Summary: Researchers explored the subtle influence of others’ perspectives on human thinking. In a study involving 234 participants, they used blindfolds to examine whether people process the viewpoint of others spontaneously or if it depends on effort.
Surprisingly, when participants had to infer the perspective from their own experiences, altercentric effects were statistically absent, indicating a complex relationship between attention and perspective processing.
This study challenges previous assumptions about how we subliminally consider others’ viewpoints.
- Altercentric effects refer to how others’ perspectives can influence our perception and behavior, but this study suggests that it might be more nuanced than previously thought.
- The research involved participants observing an actress wearing different blindfolds, providing a unique way to study perspective processing.
- The level of effort required to infer another person’s perspective plays a significant role in whether we subliminally incorporate it into our thoughts and actions.
Source: Max Plank Society
One of the most important human abilities is to understand what other people are thinking.
The perspective of others seems to influence us even when it is completely irrelevant to us. Katrin Rothmaler and Charlotte Grosse Wiesmann from the Max Planck Institute for Human Cognitive and Brain Sciences in Leipzig (MPI CBS) have now investigated in a study to what extent the perspective of others actually influences our thinking subliminally.
If we are influenced by the perspective of others in our own perception or our own behavior, this is referred to in science as “altercentric.” It is still unclear whether such altercentric effects can be attributed to universal attentional processes or whether we actually spontaneously process the perspective of our fellow human beings.
To test this, Katrin Rothmaler and her team conducted two independent experiments with a total of 234 participants. At the beginning of the experiments, the participants were familiarized with two blindfolds: one blindfold was transparent, the other was not.
The participants then watched videos in which an actress wore one of these blindfolds. Based on their own experience with the blindfold, the participants were now able to gain the perspective of the actress.
The research is published in the journal PLOS ONE.
Evidence against altercentric effects
Katrin Rothmaler explains the results: “Unlike in previous studies without blindfolds, we were able to find statistical evidence against altercentric effects in the participants’ reaction times in our experiments. At the same time, they were strongly influenced by their own perspective.
“These findings suggest two different interpretations: either altercentric effects are actually only due to simple attentional processes or we cannot implicitly process the perspective of others if we have to infer it from our own experiences.”
So what does this mean for our everyday lives? If we can read the other person’s perspective directly, it can subliminally influence our attention and our behavior.
However, if the other person’s perspective has to be painstakingly developed first, these implicit processes stop.
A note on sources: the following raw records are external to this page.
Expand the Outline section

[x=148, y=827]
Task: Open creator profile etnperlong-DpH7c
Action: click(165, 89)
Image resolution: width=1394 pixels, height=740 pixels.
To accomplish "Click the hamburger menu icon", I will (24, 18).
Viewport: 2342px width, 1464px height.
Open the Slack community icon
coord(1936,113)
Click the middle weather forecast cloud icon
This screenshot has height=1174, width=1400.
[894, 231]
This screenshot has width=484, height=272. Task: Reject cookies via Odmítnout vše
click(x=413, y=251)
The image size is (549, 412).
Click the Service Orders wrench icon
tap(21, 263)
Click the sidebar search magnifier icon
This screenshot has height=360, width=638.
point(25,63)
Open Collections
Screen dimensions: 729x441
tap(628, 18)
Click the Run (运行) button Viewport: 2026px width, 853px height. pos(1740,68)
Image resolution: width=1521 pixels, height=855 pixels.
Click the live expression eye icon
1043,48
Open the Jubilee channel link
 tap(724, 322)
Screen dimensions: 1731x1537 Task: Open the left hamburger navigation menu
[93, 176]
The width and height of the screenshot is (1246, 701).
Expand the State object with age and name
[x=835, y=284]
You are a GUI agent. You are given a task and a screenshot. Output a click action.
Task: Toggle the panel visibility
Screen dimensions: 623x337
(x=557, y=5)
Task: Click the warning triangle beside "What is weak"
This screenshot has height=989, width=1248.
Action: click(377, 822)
Whether we spontaneously put ourselves in someone else’s shoes therefore depends on how much effort is involved.
About this empathy research news
Original Research: Open access.
“Evidence against implicit belief processing in a blindfold task” by Katrin Rothmaler et al. PLOS ONE
Evidence against implicit belief processing in a blindfold task
Understanding what other people think is crucial to our everyday interactions. We seem to be affected by the perspective of others even in situations where it is irrelevant to us.
This intrusion from others’ perspectives has been referred to as altercentric bias and has been suggested to reflect implicit belief processing. There is an ongoing debate about how robust such altercentric effects are and whether they indeed reflect true mentalizing or result from simpler, domain-general processes.
As a critical test for true mentalizing, the blindfold manipulation has been proposed. That is, participants are familiarized with a blindfold that is either transparent or opaque.
When they then observe a person wearing this blindfold, they can only infer what this person can or cannot see based on their knowledge of the blindfold’s transparency.
Here, we used this blindfold manipulation to test whether participants’ reaction times in detecting an object depended on the agent’s belief about the object’s location, itself manipulated with a blindfold. As a second task, we asked participants to detect where the agent was going to look for the object.
Across two experiments with a large participant pool (N = 234) and different settings (online/lab), we found evidence against altercentric biases in participants’ response times in detecting the object. We did, however, replicate a well-documented reality congruency effect.
When asked to detect the agent’s action, in turn, participants were biased by their own knowledge of where the object should be, in line with egocentric biases previously found in false belief reasoning.
These findings suggests that altercentric biases do not reflect belief processing but lower-level processes, or alternatively, that implicit belief processing does not occur when the belief needs to be inferred from one’s own experience.